When acquiring or selling an online business, you have the option to transfer the business by means of a share transfer (you sell a company) or by means of an asset transfer (you only sell the assets of a business). Both transactions can be performed in several different ways, but in essence these are the two ways a transfer is executed. It is good to understand in advance the pros and cons of each type of transfer, as this aspect is often part of the negotiations and can have a serious fiscal aspect.
On this page we will explain what is meant by an Asset Transfer and a Share Transfer. Both types of transactions will be explained with the pros and cons for both the buyer and the seller of an online business.
By means of an asset transfer, only part of a company's assets (and liabilities) are transferred. So Company 123 Ltd sells the assets (and sometimes debts) from its online business, such as Stock, Web Store, Domain Name and Supplier Contracts. Things like bank accounts, balances and debtors / creditors are usually not taken over but retained by the seller. (Note: in case of a sole proprietor selling or an individual, there is no choice and a transaction is always executed by means of an asset transfer, because there are no shares)
One of the most difficult aspects of an asset transfer is that an acquisition agreement must be very clear what exactly is sold: All domain names, intellectual property, inventory (products + numbers), trademarks, other rights / obligations, agreements and not to be forgotten: All accounts and logins (not just from the web store, hosting, domain name provider, but also of each sales channel like Amazon, eBay etc.).
Another disadvantage of an asset transfer is that the buyer often has to re-negotiate contracts with customers and suppliers. And some of them will want to reconsider the terms of the agreement in a new situation (for example, supplier discounts, payment terms, etc.).
There are also benefits to this type of transfer for a buyer: First of all, it is possible to leave parts of the business in the selling entity, which will substantially decrease the risks for the buyer. The second advantage is that the buyer can amortize the acquired assets and thereby realize a profound tax advantage.
On the other hand, the seller however wíll be charged by the tax authorities (see below why a share transfer for a seller is often more advantageous).
If a transaction is executed via a transfer of shares, Web Store Holding Ltd sells its shares in Web Store Ltd. In this case the seller is the Holding (mother company) and not the operating company that contains the (online) business.
The buyer acquires the complete company (legal entity) automatically including all its assets and liabilities, rights and obligations, agreements with suppliers and customers, licenses and obligations to the tax authorities. In fact, nothing changes except the identity of the shareholder.

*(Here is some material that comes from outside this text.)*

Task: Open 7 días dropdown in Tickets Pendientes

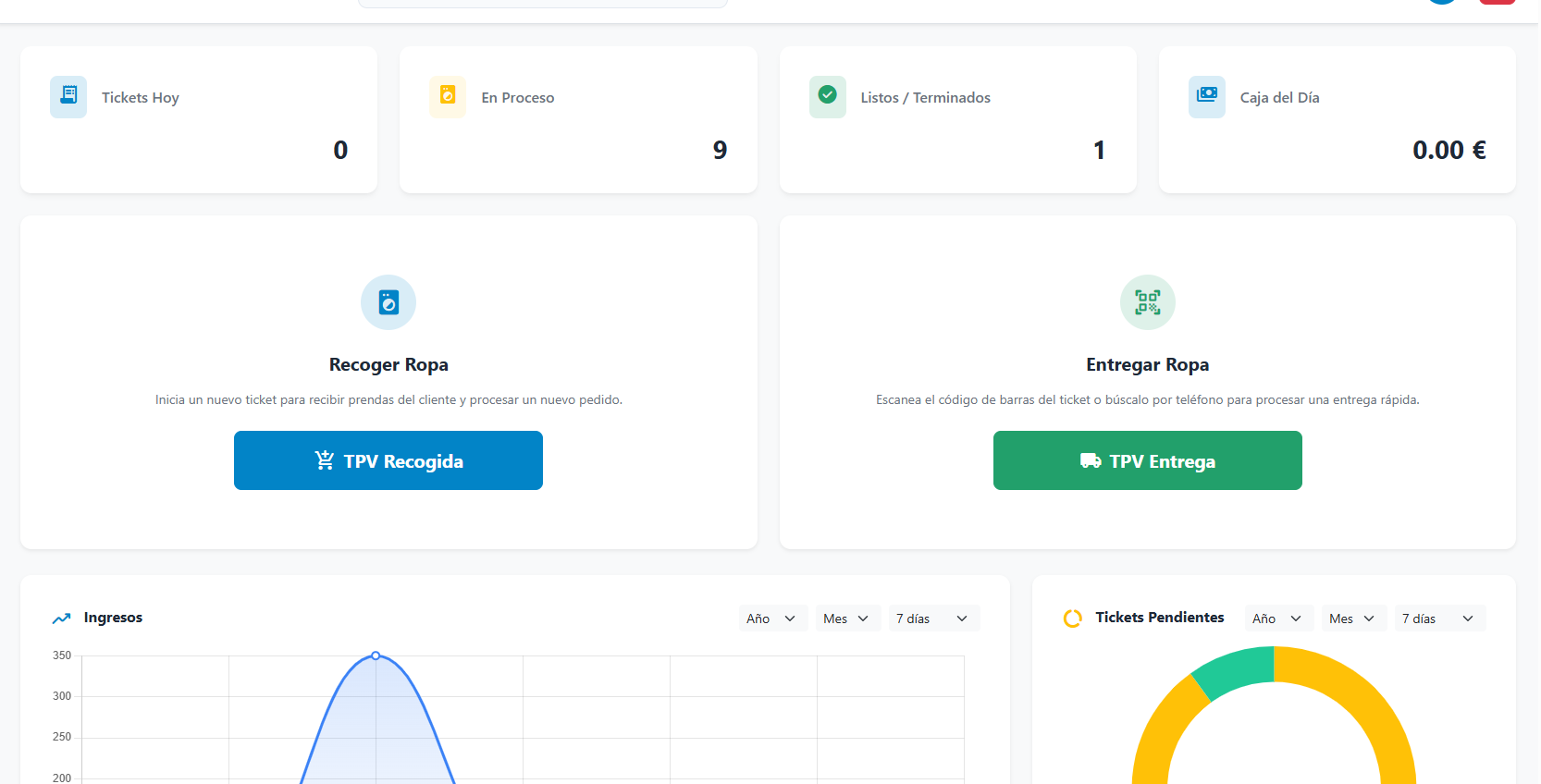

For both buyer and seller, the stock transaction is the simplest procedure to execute a transfer: A joint visit to the Notary is all it takes. (but, always make sure you sign a good acquisition contract first!). The buyer should be very aware that he doesn't start an online business with a 'clean slate' but, in addition to all rights, he takes over all the obligations and risks from the company's history. Thorough research (due diligence) is of the essence!
In most cases a seller will prefer a transfer of shares, because it's the easiest way to transfer his online business and with the transfer he's getting rid of most associated risk and obligations. And in addition, the seller can make use of tax advantages in most countries, that excludes him from being taxed on the transaction price (!). Please note: To make use of this exemption, the seller can't be a private person, but should be a limited company (Holding).
And here's a disadvantage for the buyer: In case of a share transfer, he cannot amortize the acquired assets.
When acquiring an online business, the asset transfer will occur more often than in traditional SME acquisitions. This is partly due to the size of the acquisition, which is on average smaller then in traditional SME acquisitions. But whatever way of transfer you choose: always make sure that you capture everything accurately and punctually in an acquisition contract. And keep in mind that the seller will be charged by tax authorities bases on the profit he makes with the sale of his online business. And that the buyer is able to amortize the assets he acquires. As a result, the acquisition price of an online business that is transferred in this way, will usually be somewhat higher then when the business is transferred with a share transaction. When the latter seems more advantageous: always make sure a thorough due diligence is executed!